Si l'on s'en tient aux mutations entendues au sens de migrations ou mobilités des hauts fonctionnaires, nous disposons déjà d'une étude de 2015, à l'initiative de l'École nationale d'administration (ENA), dont la proposition de loi de notre collègue Costes s'est inspirée pour montrer que le mouvement concernait surtout le corps de l'Inspection des finances.
Si l'on considère le problème sous l'angle des salaires, il faudra bien constater qu'aucun texte régissant la fonction publique n'est respecté. En créant des autorités administratives indépendantes (AAI), on développe un mouvement bilatéral avec le ministère du budget, grâce auquel on définit des rémunérations exorbitantes. On fait querelle aux sénateurs pour 6 000 euros, alors qu'une ministre touchait 205 000 euros dans ses fonctions antérieures à la tête de Business France. Richard Descoings touchait 537 000 euros lorsqu'il était directeur de Sciences Po. Sans parler de François Villeroy de Galhau, gouverneur de la Banque de France.
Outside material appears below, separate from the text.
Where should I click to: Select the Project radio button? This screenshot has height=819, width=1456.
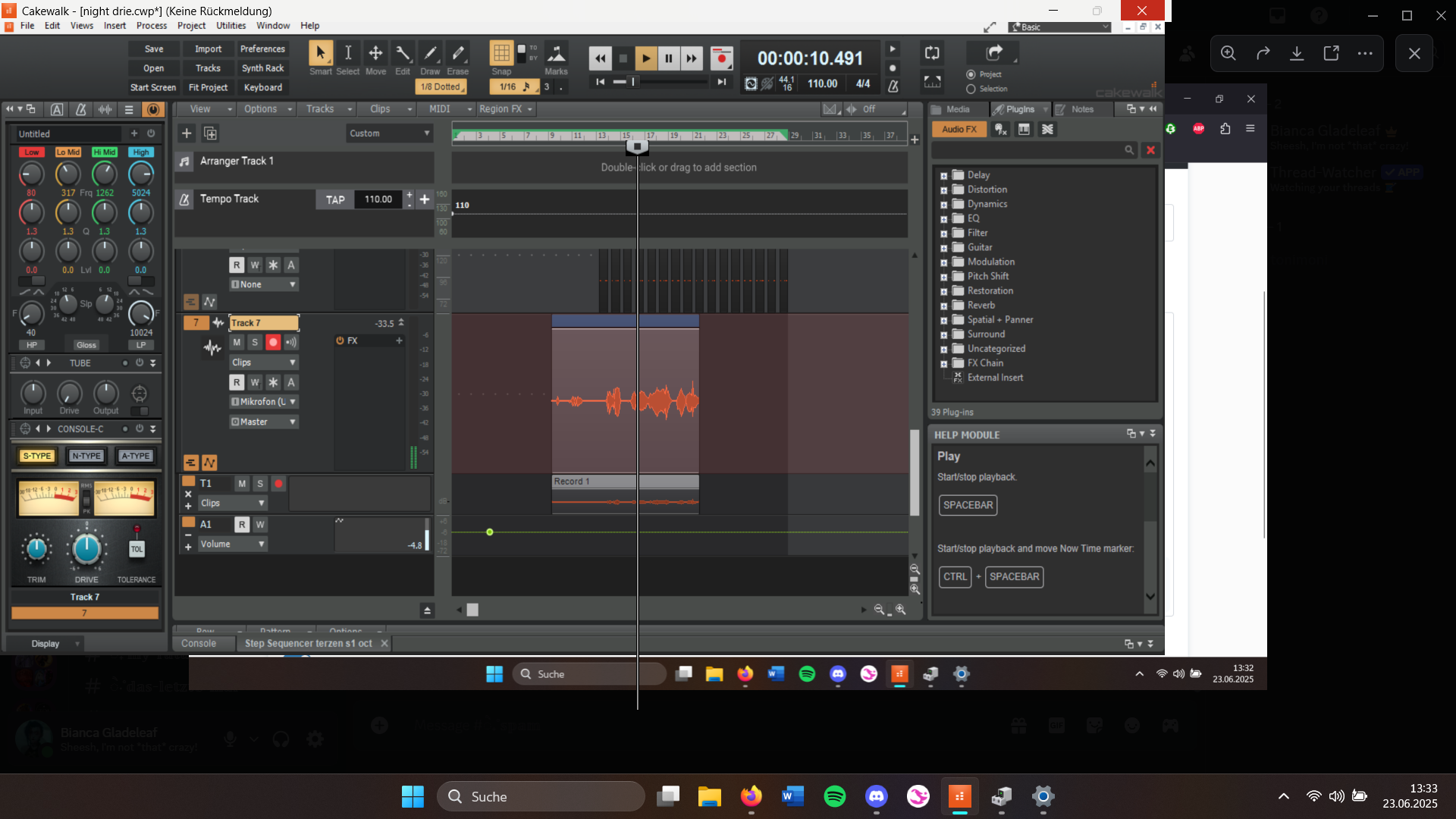point(971,74)
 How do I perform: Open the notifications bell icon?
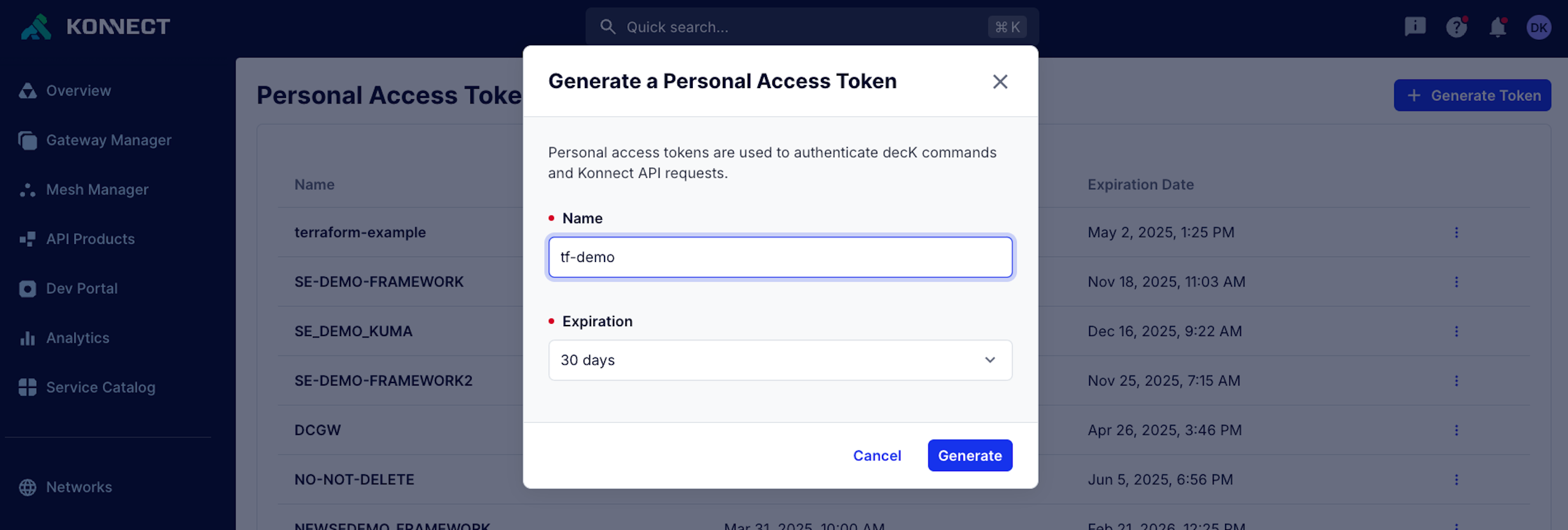point(1498,27)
Au-delà des rémunérations, il y a le pouvoir d'influence. Comme rapporteur spécial du compte d'affectation spéciale sur les participations financières de l'État, j'ai auditionné la présidente de la Française des Jeux. Nous lui avons demandé quel cabinet d'affaires était en charge de la question de la privatisation. L'endogamie et l'entre soi sont gênants. Certains appels d'offres ou appels à candidatures sont parfois curieux, même si nous ne voulons pas nous montrer soupçonneux. Il faudrait voir d'où viennent celles et ceux qui s'occupent des semi-privatisations des autorités administratives indépendantes ou des agences de l'État, et qui ont pu à ce point ne pas respecter les textes sur la fonction publique. Lorsqu'il y a mutation de fonction, un délai de 10 ans est exorbitant, mais 3 ans ce n'est pas assez. On a vu des hauts fonctionnaires, revenir au dernier jour de la dixième année pour repartir aussitôt. Le rapport de Jacques Mézard l'a bien montré. Si le Parlement ne se saisit pas de la question, les journalistes font le travail à notre place. Cette commission d'enquête est une occasion de changer la situation.